SHORT TASK: In the passage about bread in idioms and scripture, write out the stretch from "Have you noticed" through "to your advantage." again, changing "livelihood" to "income".

--- Start GIVEN PASSAGE ---

Have you noticed how often bread is mentioned in our everyday clichés and idioms? For example, we talk about “taking the bread out of someone's mouth,” meaning to deprive them of their livelihood. To break bread means to eat a meal, especially in companionable association with others. And to “know which side one's bread is buttered on” means to be aware of those things that are to your advantage.
Today, in our modern world, when we have dozens of varieties to choose from, it’s easy to take bread for granted. But for much of history, bread was so essential to human survival that it was known as the “staff of life.” This is why it made such an effective analogy in the Bible.
It’s an analogy that’s easy to miss if we don’t read the scriptures as a connected story. When we read it piecemeal we can miss some of the long and beautiful threads that run through the Old and New Testaments.

--- End GIVEN PASSAGE ---
--- Start DATA ---

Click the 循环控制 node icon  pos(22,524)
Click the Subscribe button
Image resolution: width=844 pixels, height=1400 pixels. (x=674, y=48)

--- End DATA ---

RESPONSE TO THIS EXERCISE:
Have you noticed how often bread is mentioned in our everyday clichés and idioms? For example, we talk about “taking the bread out of someone's mouth,” meaning to deprive them of their income. To break bread means to eat a meal, especially in companionable association with others. And to “know which side one's bread is buttered on” means to be aware of those things that are to your advantage.